7. Team competency levels impact the solution

 

Teams that lack enough competencies tend to screw up the solution. An Architect can’t (and should not) always control the implementation of the solution. With such teams you need to tend to less innovative and riskier options.

 

8. Isolate the work of teams that are in different time zones and cultures

 

Cross-cultural and multi-timezone teams can potentially work on easy projects, but they are generally much less efficient than single-culture and single-timezone teams.

 

9. Personal connections work much more efficiently than processes but are less scalable

 

Try to establish personal communications with those who have power to influence decisions, it is not always directly stakeholders, sometimes it can be someone whose opinion is respected by stakeholders. Rely on the processes for places where you don't need influence.

 

10. Transparency gains respect

 

Being transparent and honest with everyone, especially with yourself, can help you remain true to yourself and gain the respect of colleagues.

 

11. Adopt different styles of decision making

 

Depending on the situation, you’ll have to use dictatorship or false democracy to make the decision. Be prepared to be unpopular.

 

12. Sometimes being an architect is a lonely thing, find a group to share

 

Architects work with problems of very high complexity and cannot always share them with friends and loved ones. Having a team of architects and the time to share your concerns is super helpful.
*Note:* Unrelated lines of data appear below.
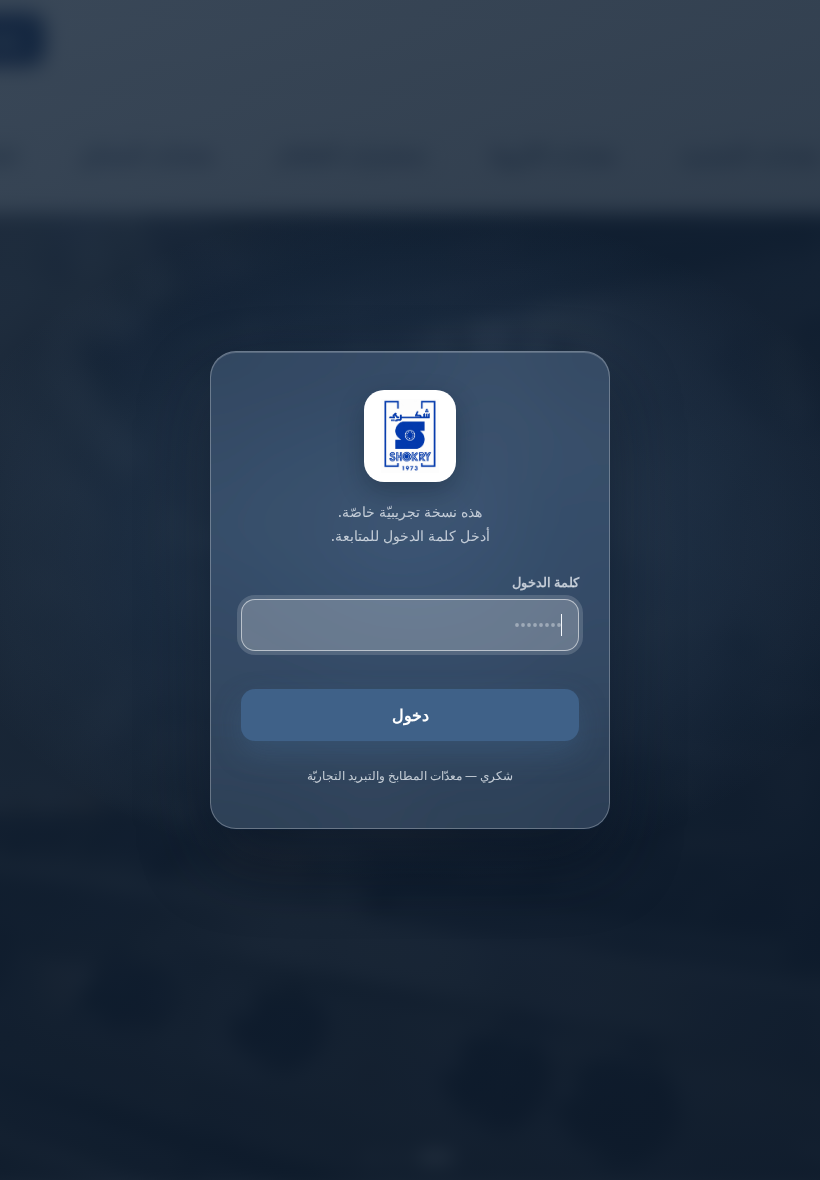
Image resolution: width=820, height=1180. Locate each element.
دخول (410, 715)
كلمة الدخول (545, 582)
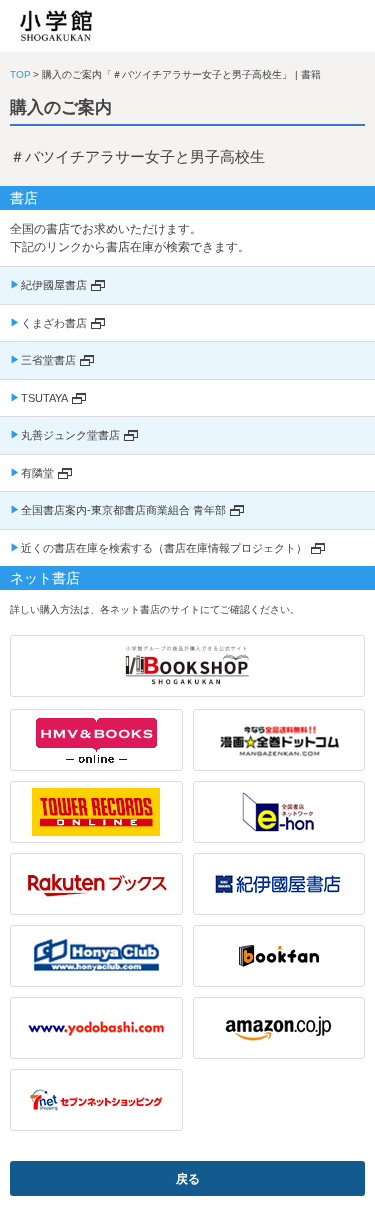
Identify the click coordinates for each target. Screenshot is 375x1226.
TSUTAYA (44, 398)
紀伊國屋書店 (54, 285)
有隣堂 (37, 473)
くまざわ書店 (54, 323)
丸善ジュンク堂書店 (70, 435)
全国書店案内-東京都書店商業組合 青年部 (123, 510)
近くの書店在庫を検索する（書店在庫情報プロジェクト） (164, 548)
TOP (20, 74)
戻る (188, 1179)
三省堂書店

If you don’t have such a team, join the community.

 

13. An architect’s soft skills are much more valuable than hard skills

 

Most of the advice here requires a very high level of soft skills. Invest in them, in your communications skills, and in your emotional intellect.

 

14. Get a hobby

 

Architects usually do not create anything directly which can lead to a lack of dopamine. Get a hobby to fix that.

 

15. Get bored at work

 

The most creative and important decisions come to mind when bored. Do not beat yourself up when you don’t have immediate work; use it to come up with some, at first glance, useless ideas.

 

16. Be sure that you are solving the most important problems

 

People tend to bikeshed - discussing and solving the easiest-to-understand problems and fixing them, which are usually the least important. Always challenge the "rootness" of the problem you are solving.

 

17. Leverage AI as a tool or a companion

 

AI is a good companion with which you can validate your ideas and also a tool for particular tasks when working with text (documentation, summarization, etc.). Use it more often to reduce the routine.